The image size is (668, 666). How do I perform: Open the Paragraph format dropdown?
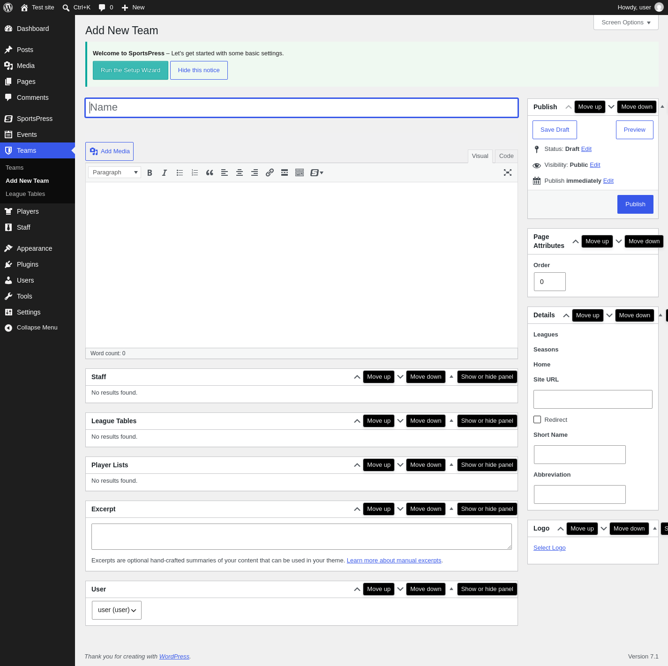pos(114,172)
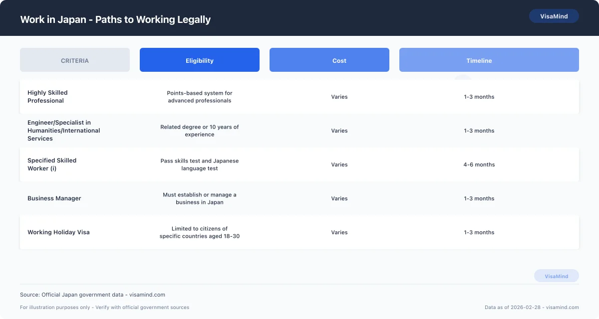Click the eligibility note 'Points-based system for advanced professionals'
This screenshot has height=319, width=599.
click(x=200, y=97)
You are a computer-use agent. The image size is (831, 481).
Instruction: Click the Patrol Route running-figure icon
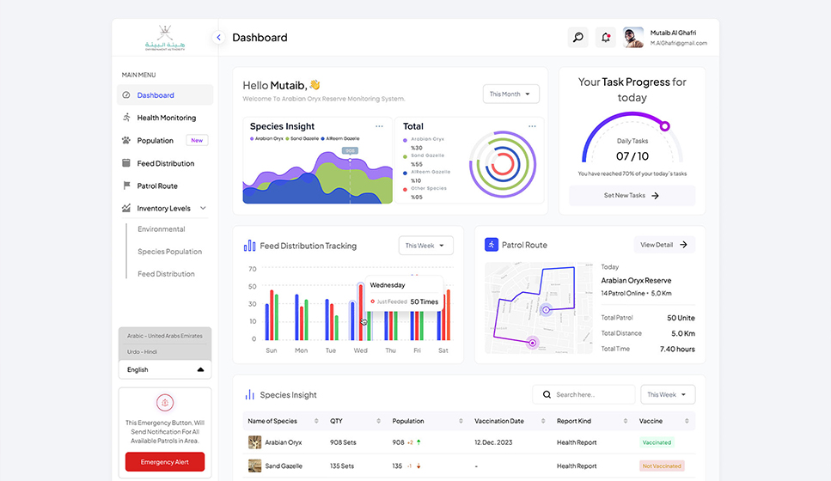click(x=491, y=245)
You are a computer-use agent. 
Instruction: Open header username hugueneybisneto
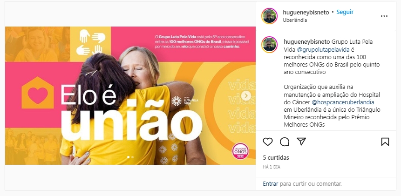(x=306, y=12)
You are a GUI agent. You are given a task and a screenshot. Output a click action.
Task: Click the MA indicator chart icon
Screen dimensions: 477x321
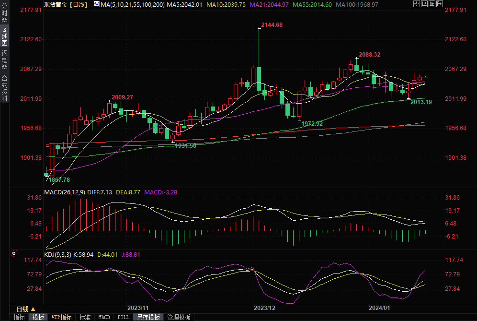(x=96, y=4)
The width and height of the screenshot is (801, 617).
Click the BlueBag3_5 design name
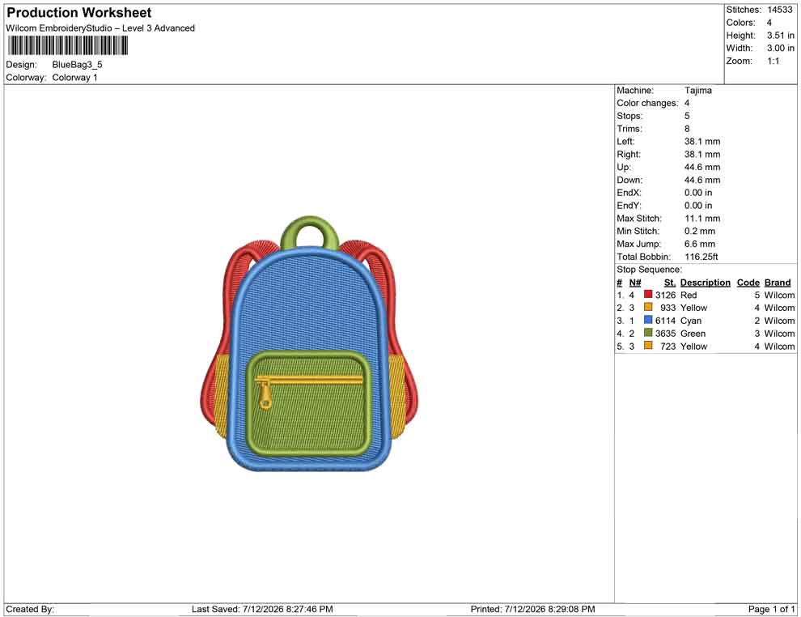coord(77,65)
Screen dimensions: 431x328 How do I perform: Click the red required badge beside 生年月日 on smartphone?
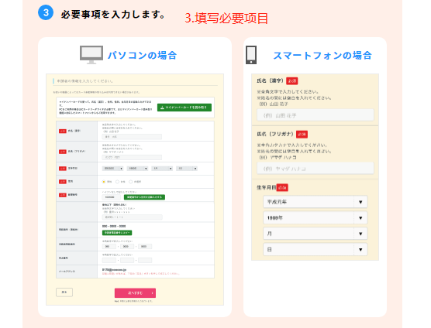[282, 187]
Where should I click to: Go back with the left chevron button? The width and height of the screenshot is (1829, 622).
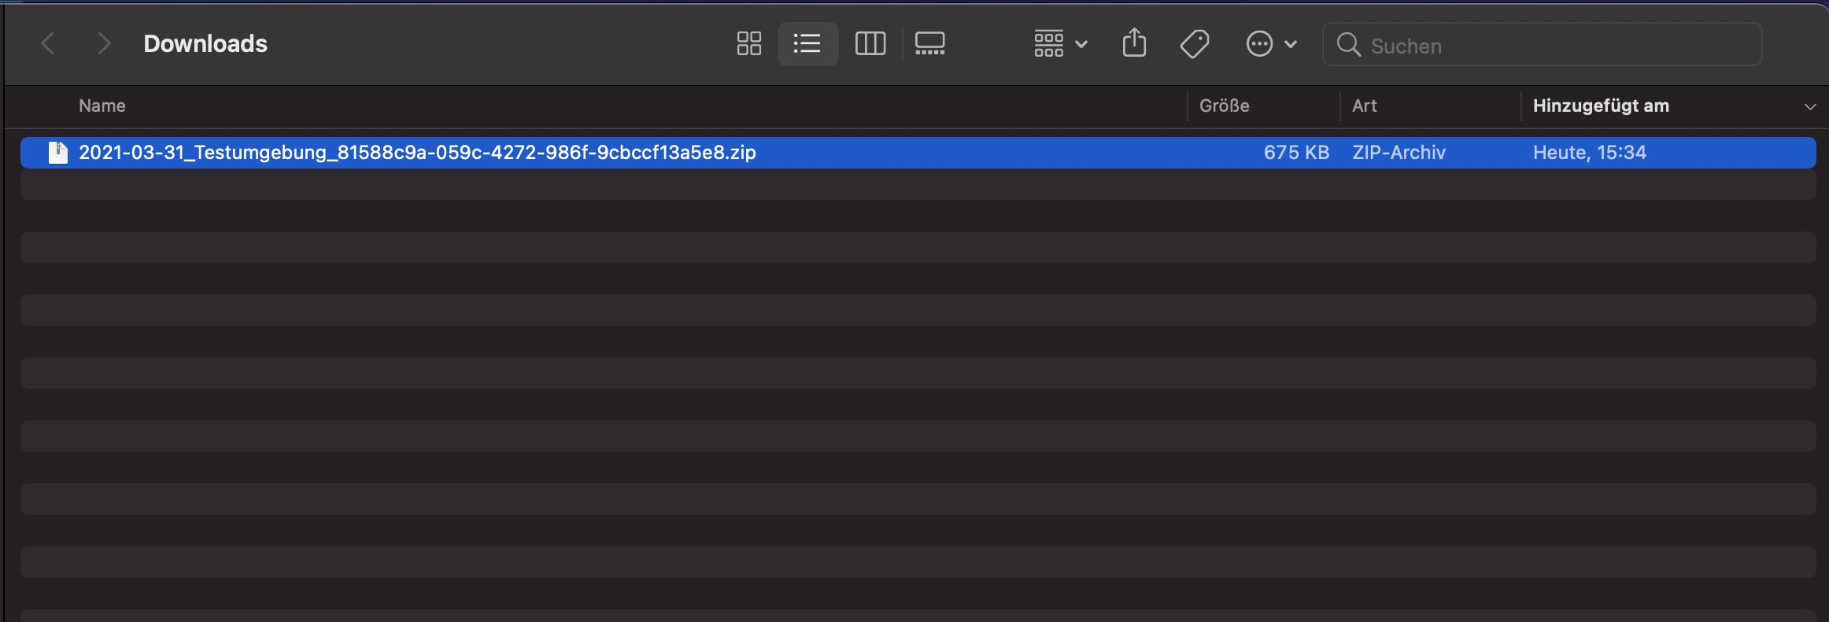pos(48,43)

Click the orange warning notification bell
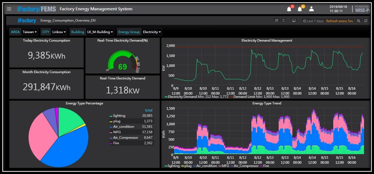(300, 9)
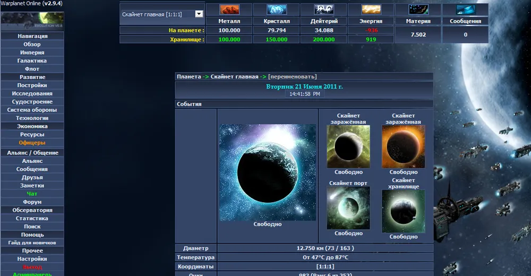Select the Скайнет порт planet image
The height and width of the screenshot is (276, 531).
(348, 208)
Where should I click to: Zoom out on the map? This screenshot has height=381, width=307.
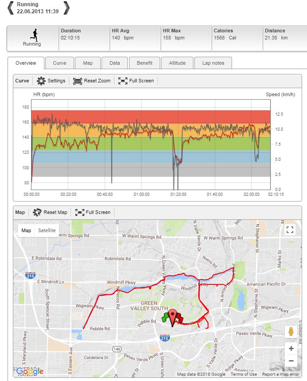(291, 361)
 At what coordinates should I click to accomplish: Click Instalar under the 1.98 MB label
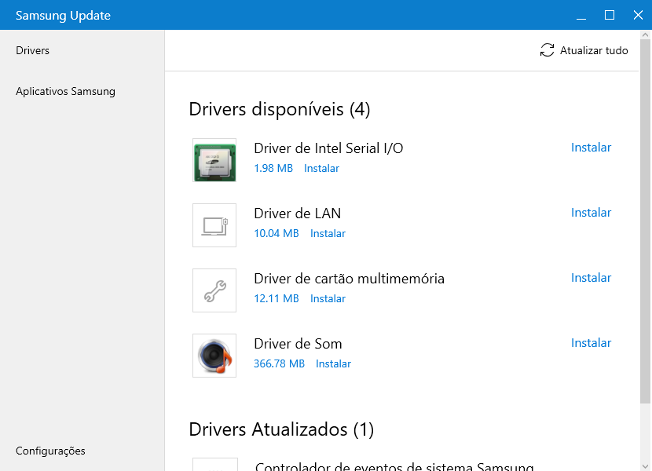pos(321,168)
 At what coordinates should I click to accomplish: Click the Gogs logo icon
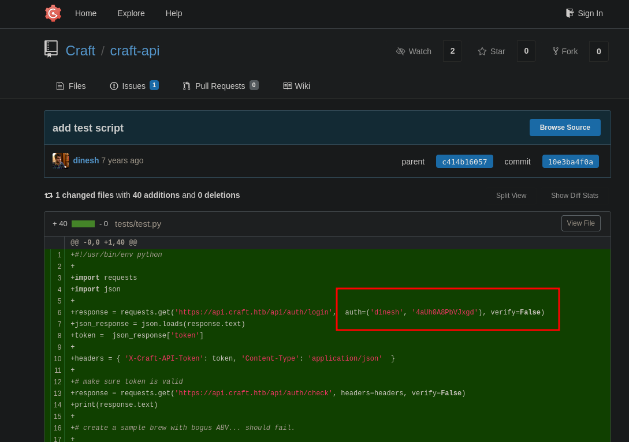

Your goal
Across all of the records above, how many lines include the string "computer"? Answer with one number only.

Expected answer
2